A one hundred and twenty minute adrenaline shot; absolute carnage in the desert and all shot with awesome grungy, violent and most importantly, physical, action.
Immortan Joe, a tyrant of a blasted and wasted desert after Earth suffers a nuclear apocalypse, controls all supply of water for his downtrodden citizens. He also holds sway over his Five Wives, imprisoned in his citadel. But when one of his subordinates attempts to rescue these women, he is led on a gasoline fueled chase across the open desert, while amongst all of this, a traumatised loner named Max gets pulled into the fray.
Back in 1983, Australian director George Miller redefined the action genre with his sequel “The Road Warrior” to the 1979 Mad Max, a film with so much vehicular chaos and destruction it was praised for its physical stunt work and world building. Now in 2015 we get Miller returning for a reboot/re-envisioning of the same story.
But fear not, this is Miller’s baby, and it is in good hands. Fury Road is exactly the film it should be. Like 2012’s Dredd, it is a one trick pony but the ace up its sleeve is undeniably astounding. Capturing the pre-computer generated age of the 80s and 90s, the film is a visceral and eye-popping spectacle of carnage of the highest caliber, made even more so by the current over-saturation of action films.
Tom Hardy takes on the titular role as Max, a man haunted by the death of his family (shown exclusively through jarring, nightmarish flashbacks) beside him is Charlize Theron as Imperator Furiosa, the warrior woman with a bionic arm who defies a tyrant to free his slave wives. Immortan Joe is played by Hugh Keays-Byrne, who played the part of the villain Toecutter in Miller’s 1979 Mad Max.
All of the acting, asides perhaps the anger-fueled Immortan, is downplayed but not forgotten here. The film shows rather than tells with Hardy barely speaking at all outside of an opening narration, Theron’s Furiosa very well steals the show as the character with the most to lose. A worthy note should be given to Nicolas Hoult (X-Men Days of Future Past) who disappears into the role of one of Immortan Joe’s pasty pale War Boys.

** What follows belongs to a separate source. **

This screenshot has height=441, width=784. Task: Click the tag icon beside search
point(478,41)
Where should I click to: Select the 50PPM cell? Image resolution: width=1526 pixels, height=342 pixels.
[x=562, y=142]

People argue that there’s a lack of “characterisation” here, when in fact there is plenty to progress the story and make you understand their motives. What this film lacks is unnecessary quips, one-liners and exposition dumps, all which can bog a film down.
But the action takes centre stage here, and the budget delivered towards the vehicle, costume and character design and construction. Near everything is practical effects, you cannot watch it and not appreciate how everything looks, my eyes were on stalks just taking everything in.
I actually can’t think of anything “wrong” with it. It is a grisly film, a visceral film with such an astounding visual style that has been long forgotten about.
There’s a truck in this film covered in massive drums, amps, and on top a blindfolded dude suspended in bungee chords with a double-necked guitar that shoots flames! How… how can you NOT like that??
Additional Marshmallows: Nicolas Hoult, who plays the war boy Nux, apparently knitted Christmas presents for cast and crew during filming. Even while in full costume!